During today's release, Brown and his colleagues unveiled several images, including a new map of the clouds of gas and dust in the galaxy and a new visualization of the orbits of 75 ancient globular clusters and 12 dwarf galaxies that revolve around the Milky Way. The Gaia archive also contains the largest-ever radial velocity survey, with measurements on how fast more than 7 million stars are moving toward us or away from us, and the resulting map of this data was another "'Wow!' image" for Brown.
"Basically, you see the whole Milky Way in motion around its axis in this one image," he said.

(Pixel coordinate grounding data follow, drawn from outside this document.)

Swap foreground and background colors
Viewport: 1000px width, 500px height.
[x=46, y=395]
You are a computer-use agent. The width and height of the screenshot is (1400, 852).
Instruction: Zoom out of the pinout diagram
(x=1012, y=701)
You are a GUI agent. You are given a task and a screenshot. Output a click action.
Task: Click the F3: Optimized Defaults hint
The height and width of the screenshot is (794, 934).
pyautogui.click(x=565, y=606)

Antonella Valenari, a Gaia scientist from the University of Padua in Italy, introduced a Hertzsprung-Russell diagram based on the new Gaia data. This type of diagram compares the brightness of stars with their color as a way to examine populations of stars and their evolution.

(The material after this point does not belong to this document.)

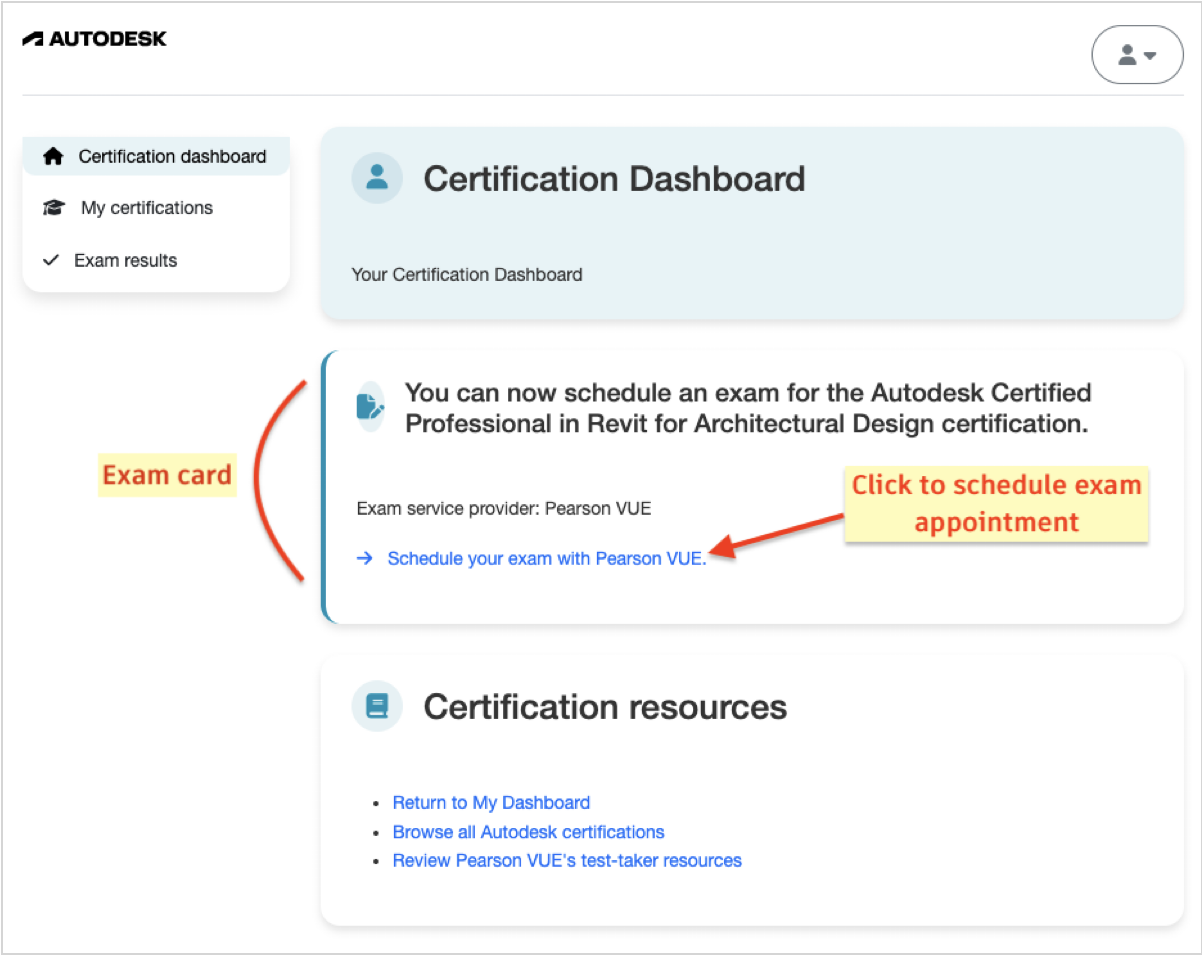Click the book icon beside Certification resources
Screen dimensions: 1202x956
(x=376, y=706)
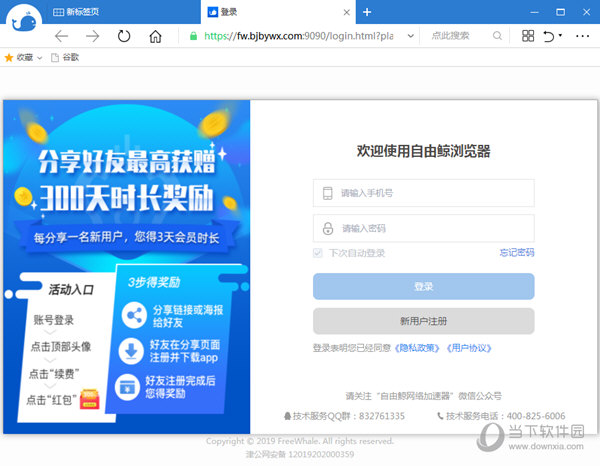Click the 登录 login button

click(423, 287)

"In our Milky Way, we have different families of stars that are born more or less at the same time and more or less with the same chemical composition and same characteristics," Valenari explained, adding that reconstructing these families can help scientists understand when and how the Milky Way was formed. "For us this diagram is like opening a chocolate box. It's very, very exciting."
Valenari also said that the Gaia data reveals groups of stars "moving in a strange way" inside the Milky Way at similar speeds. She compared the pattern to ripples in a pond, and that smaller neighboring galaxies merging with the Milky Way billions of years ago might have caused this perturbation. "This is something we still have to study to be sure of it," she said.
The Gaia spacecraft has even made observations of our own solar system, mapping the positions of more than 14,000 known asteroids. And Gaia is still operating and collecting measurements. The final data release is expected for the 2020s, according to ESA.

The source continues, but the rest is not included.